Improve language detection (#732)

SYSTRAN · Mar 12, 2024 · 1eb9a80 · 1eb9a80
1 parent a342b02
commit 1eb9a80
Showing 1 changed file with 50 additions and 9 deletions.
diff --git a/faster_whisper/transcribe.py b/faster_whisper/transcribe.py
@@ -220,6 +220,8 @@ def transcribe(
         chunk_length: Optional[int] = None,
         clip_timestamps: Union[str, List[float]] = "0",
         hallucination_silence_threshold: Optional[float] = None,
+        language_detection_threshold: Optional[float] = None,
+        language_detection_segments: int = 1,
     ) -> Tuple[Iterable[Segment], TranscriptionInfo]:
         """Transcribes an input file.
 
@@ -281,6 +283,9 @@ def transcribe(
           hallucination_silence_threshold: Optional[float]
             When word_timestamps is True, skip silent periods longer than this threshold
              (in seconds) when a possible hallucination is detected
+          language_detection_threshold: If the maximum probability of the language tokens is higher
+           than this value, the language is detected.
+          language_detection_segments: Number of segments to consider for the language detection.
 
         Returns:
           A tuple with:
@@ -340,15 +345,51 @@ def transcribe(
                 language = "en"
                 language_probability = 1
             else:
-                segment = features[:, : self.feature_extractor.nb_max_frames]
-                encoder_output = self.encode(segment)
-                # results is a list of tuple[str, float] with language names and
-                # probabilities.
-                results = self.model.detect_language(encoder_output)[0]

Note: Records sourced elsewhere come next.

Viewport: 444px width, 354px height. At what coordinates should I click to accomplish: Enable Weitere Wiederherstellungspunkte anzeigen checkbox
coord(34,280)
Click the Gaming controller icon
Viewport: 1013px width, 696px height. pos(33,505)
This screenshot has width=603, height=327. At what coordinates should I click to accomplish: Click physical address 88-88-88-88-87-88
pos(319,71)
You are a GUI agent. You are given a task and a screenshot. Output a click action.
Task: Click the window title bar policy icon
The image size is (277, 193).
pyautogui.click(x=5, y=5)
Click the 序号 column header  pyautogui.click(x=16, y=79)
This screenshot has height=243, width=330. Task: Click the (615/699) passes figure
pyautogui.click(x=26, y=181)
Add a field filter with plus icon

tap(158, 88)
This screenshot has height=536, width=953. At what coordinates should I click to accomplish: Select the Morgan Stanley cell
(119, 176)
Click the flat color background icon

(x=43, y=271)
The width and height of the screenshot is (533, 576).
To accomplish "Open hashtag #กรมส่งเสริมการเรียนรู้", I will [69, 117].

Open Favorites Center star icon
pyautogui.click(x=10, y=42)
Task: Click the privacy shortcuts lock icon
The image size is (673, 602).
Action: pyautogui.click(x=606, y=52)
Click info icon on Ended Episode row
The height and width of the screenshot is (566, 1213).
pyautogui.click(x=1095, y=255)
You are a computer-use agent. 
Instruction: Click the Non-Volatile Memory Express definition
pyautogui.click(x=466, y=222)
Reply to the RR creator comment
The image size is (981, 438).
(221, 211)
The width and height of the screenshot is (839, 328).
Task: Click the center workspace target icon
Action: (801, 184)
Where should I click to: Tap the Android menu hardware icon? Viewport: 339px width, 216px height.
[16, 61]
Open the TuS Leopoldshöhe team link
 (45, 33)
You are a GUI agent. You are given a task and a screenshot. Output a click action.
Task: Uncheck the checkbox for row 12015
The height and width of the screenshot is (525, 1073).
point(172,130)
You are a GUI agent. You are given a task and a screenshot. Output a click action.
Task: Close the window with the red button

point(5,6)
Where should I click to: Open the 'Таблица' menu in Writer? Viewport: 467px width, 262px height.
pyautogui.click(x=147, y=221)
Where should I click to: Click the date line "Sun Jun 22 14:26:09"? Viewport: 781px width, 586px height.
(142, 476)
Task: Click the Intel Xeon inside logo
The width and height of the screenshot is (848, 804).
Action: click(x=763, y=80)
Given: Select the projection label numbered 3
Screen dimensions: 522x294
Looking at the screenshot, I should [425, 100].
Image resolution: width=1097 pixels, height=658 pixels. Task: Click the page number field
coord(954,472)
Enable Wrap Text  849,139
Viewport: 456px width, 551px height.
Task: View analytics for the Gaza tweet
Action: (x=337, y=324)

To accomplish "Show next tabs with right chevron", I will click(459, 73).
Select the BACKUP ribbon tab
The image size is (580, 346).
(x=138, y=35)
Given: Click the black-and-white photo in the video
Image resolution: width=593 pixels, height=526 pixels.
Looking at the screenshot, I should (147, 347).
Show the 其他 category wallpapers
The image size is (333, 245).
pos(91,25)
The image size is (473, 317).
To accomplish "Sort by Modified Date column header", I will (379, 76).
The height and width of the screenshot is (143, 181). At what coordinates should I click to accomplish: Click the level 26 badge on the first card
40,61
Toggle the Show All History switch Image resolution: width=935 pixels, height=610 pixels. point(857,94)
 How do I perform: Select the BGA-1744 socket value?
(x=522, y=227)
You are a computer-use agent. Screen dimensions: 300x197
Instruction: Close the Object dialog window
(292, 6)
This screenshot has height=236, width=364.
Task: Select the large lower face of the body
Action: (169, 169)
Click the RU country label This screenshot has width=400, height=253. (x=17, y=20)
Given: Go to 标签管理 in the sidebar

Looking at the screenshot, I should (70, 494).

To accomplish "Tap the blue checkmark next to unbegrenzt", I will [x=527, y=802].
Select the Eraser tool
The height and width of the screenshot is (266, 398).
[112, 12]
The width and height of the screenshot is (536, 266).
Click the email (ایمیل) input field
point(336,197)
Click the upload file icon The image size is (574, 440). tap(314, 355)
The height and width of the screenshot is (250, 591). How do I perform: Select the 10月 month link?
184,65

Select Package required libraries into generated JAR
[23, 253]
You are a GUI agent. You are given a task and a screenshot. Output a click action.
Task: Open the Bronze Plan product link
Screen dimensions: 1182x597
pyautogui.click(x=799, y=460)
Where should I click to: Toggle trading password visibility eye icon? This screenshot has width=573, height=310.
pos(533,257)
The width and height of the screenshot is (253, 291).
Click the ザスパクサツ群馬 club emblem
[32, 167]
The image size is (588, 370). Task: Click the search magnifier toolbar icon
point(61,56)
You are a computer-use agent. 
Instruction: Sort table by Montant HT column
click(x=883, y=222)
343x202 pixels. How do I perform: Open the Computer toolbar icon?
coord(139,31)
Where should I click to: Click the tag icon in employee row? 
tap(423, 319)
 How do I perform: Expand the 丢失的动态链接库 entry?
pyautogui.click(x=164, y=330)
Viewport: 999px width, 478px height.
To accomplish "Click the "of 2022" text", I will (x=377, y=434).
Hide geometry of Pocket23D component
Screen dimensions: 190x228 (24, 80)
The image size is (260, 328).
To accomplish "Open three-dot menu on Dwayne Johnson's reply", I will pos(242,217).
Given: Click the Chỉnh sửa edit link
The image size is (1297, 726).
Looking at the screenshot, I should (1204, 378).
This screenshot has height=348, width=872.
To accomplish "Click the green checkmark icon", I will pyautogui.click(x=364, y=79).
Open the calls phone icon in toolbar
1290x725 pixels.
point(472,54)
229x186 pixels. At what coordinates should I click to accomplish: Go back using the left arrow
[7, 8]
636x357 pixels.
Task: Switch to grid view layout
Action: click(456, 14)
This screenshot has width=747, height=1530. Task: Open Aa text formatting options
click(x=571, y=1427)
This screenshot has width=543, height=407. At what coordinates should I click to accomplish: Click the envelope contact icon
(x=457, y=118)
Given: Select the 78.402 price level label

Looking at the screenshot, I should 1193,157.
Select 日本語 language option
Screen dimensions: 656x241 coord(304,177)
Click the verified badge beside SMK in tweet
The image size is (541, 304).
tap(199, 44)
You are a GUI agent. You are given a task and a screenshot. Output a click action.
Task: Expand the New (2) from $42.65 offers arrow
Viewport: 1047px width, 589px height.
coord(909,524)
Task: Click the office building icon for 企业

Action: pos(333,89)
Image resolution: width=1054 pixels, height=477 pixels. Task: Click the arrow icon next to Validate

-                # Parse language names to strip out markers
-                all_language_probs = [(token[2:-2], prob) for (token, prob) in results]
-                # Get top language token and probability
-                language, language_probability = all_language_probs[0]
+                if (
+                    language_detection_segments is None
+                    or language_detection_segments < 1
+                ):
+                    language_detection_segments = 1
+                seek = 0
+                detected_language_info = {}
+                content_frames = (
+                    features.shape[-1] - self.feature_extractor.nb_max_frames
+                )
+                while (
+                    seek < content_frames
+                    and seek
+                    < self.feature_extractor.nb_max_frames * language_detection_segments
+                ):
+                    segment = features[
+                        :, seek : seek + self.feature_extractor.nb_max_frames
+                    ]
+                    encoder_output = self.encode(segment)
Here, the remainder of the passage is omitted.